A job is a strong EC (especially if you keep the same for a while and can write eloquently about it, whether the tasks or the people you meet and the things you learn). Volunteering to help an animal shelter or a retirement home or at church/temple/mosque isn’t costly nor difficult to find. Making a positive impact on others is a personality feature, being aware of your gifts (be they music, chess, sports) and participating in school or city tournaments depends on your own inner drive. Granted you can’t play travel soccer and won’t be spending the summer in France or China, but adcoms don’t care.
The fact you want to major in biochemistry doesn’t mean you ought to do just biochem. If you get a volunteer role in a science lab (any science) you’re good on that front.
So, decide on 2 or 3 activities and do them thoroughly, starting now.

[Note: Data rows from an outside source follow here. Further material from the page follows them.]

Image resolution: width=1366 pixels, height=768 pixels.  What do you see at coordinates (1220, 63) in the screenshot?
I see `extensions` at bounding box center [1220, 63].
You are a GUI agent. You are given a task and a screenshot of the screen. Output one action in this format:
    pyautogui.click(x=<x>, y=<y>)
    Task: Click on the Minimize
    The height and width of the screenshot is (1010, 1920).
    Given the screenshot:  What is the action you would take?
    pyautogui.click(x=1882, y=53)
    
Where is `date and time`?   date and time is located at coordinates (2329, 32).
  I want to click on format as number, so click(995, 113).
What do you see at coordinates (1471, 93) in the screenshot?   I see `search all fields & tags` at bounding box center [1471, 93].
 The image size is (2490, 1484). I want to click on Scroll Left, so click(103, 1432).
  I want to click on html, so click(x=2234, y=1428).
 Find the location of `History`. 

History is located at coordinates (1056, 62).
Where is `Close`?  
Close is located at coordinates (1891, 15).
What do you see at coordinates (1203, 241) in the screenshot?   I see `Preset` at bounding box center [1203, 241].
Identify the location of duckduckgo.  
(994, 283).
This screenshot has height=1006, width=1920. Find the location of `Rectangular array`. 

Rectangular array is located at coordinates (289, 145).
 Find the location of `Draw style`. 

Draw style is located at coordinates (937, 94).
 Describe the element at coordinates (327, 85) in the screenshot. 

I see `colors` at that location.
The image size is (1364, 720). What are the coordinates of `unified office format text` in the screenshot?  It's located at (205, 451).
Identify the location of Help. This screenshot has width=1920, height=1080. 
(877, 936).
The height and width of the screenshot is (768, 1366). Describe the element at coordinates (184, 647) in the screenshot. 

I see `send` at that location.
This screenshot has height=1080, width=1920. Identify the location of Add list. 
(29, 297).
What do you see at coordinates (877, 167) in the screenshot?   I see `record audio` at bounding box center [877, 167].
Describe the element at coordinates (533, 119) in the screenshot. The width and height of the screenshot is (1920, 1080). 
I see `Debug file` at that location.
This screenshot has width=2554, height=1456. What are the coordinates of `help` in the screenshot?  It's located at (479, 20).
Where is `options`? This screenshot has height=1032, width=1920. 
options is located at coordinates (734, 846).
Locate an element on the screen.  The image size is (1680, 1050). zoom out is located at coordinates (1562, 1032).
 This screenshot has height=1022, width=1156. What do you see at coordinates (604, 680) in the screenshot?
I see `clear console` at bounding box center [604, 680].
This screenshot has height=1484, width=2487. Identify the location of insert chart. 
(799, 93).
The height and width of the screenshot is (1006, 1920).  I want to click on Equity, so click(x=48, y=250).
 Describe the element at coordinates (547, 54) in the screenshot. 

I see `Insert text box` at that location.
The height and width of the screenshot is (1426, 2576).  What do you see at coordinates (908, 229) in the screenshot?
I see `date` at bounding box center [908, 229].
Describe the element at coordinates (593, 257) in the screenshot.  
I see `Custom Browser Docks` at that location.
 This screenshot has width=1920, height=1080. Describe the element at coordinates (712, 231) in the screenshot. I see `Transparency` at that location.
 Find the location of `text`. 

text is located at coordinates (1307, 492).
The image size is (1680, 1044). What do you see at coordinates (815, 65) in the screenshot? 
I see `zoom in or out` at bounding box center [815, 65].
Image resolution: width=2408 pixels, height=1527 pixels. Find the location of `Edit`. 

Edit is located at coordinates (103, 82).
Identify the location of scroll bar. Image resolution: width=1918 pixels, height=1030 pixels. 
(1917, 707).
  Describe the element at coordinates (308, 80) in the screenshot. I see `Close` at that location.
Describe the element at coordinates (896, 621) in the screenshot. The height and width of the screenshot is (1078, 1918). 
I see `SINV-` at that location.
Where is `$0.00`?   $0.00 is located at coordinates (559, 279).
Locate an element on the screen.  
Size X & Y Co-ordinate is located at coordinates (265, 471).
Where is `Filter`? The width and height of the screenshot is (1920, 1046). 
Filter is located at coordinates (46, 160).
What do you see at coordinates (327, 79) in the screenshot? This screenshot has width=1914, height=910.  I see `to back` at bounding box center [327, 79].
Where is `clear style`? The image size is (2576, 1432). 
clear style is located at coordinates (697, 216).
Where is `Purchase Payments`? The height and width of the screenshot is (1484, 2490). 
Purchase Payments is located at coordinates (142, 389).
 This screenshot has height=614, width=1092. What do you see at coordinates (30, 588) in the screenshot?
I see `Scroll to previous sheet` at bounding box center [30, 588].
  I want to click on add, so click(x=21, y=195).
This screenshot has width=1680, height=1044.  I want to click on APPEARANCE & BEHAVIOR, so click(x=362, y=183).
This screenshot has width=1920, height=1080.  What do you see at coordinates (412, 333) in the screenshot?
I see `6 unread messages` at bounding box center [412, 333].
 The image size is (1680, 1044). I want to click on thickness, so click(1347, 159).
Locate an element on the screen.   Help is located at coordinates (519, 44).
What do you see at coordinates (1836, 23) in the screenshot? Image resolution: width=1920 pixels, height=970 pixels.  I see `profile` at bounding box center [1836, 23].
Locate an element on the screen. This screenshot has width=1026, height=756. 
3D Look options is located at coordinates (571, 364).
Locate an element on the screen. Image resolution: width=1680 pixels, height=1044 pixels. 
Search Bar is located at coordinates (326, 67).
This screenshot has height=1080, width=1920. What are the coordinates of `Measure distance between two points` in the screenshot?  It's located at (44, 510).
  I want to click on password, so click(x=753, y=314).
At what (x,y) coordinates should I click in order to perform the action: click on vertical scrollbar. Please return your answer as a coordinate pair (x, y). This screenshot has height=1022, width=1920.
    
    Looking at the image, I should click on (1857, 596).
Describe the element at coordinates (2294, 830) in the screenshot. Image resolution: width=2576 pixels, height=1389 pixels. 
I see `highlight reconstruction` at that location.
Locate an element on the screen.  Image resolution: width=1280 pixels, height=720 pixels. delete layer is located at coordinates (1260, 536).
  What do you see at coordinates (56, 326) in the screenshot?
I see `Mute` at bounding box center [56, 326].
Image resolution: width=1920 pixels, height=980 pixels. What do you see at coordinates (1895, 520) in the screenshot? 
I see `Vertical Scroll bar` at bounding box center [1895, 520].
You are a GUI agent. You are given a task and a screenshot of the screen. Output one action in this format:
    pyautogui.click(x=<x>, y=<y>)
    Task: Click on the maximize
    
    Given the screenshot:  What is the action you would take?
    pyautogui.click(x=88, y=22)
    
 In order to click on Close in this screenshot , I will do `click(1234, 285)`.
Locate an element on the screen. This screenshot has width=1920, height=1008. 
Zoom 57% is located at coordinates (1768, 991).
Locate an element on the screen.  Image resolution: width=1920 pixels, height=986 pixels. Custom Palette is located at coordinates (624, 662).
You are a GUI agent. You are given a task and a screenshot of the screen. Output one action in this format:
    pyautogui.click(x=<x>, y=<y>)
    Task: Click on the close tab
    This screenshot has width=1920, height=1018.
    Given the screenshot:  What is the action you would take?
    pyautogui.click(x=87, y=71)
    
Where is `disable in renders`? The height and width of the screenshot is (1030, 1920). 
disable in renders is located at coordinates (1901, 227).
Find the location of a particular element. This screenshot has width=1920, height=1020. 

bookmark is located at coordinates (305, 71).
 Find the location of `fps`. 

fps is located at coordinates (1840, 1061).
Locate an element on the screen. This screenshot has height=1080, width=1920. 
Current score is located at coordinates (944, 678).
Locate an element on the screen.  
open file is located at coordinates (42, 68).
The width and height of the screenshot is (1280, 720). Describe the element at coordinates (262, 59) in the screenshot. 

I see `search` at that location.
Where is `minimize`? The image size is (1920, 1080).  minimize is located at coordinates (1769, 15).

Keep an eye out for Questbridge: https://www.questbridge.org/high-school-students/national-college-match
You’ll need to start working on that application as soon as it is posted.
They’re a program that partners with the 40 most elite universities in the country. If you’re selected AND you match, you get a 4-year full ride scholarship.
You’re 100% correct that taking a billion Aps, AICE, DE classes is pointless - and even counterproductive.
You need a TOTAL of 6 classes per semester.
A MWF or TTH college class normally equals a MTWTHF HS class because there’s less contact time but way more homework and way less handholding. No one to remind you there’s a test or a paper due - you have a syllabus, you can read, you should have marked it in your semester planner when you got the syllabus. And no mini quiz if the class bombed the test - some classes have a 71 test average and the professor doesn’t feel bad, s/he feels mad the class studied so poorly.
Yes, Philosophy is seen as a strong, rigorous class. (Philosophy honors even more so). You could ask your GC whether it’ll fulfill the “Humanities/English” requirement since basically it’s reading and writing but at a whole other level compared to literature.
Colleges look at gross income. Everybody has to pay taxes.
CSS PROFILE is a very complete form where you enter each parent’s income as well as their partner/spouse + any investments, bonds, cars, etc + equity on house if you own one (or more) + if small business owners the value of your business. It’s very tricky for kids whose parents are divorced and small business owners, but very easy for kids who have single parents or married parents who rent a house/apartment and are employed by someone.
Alas, top colleges are “lottery schools”. You can’t “secure a spot”. It’s just not possible. Hopefully you WILL get in and will get into more universities to boot, but no one can predict that, unless they lie through their teeth. Any university with an acceptance rate 25% and below is “reach for everyone”.
You need to find two safeties first.
Since you like Vanderbilt, what do you like about it?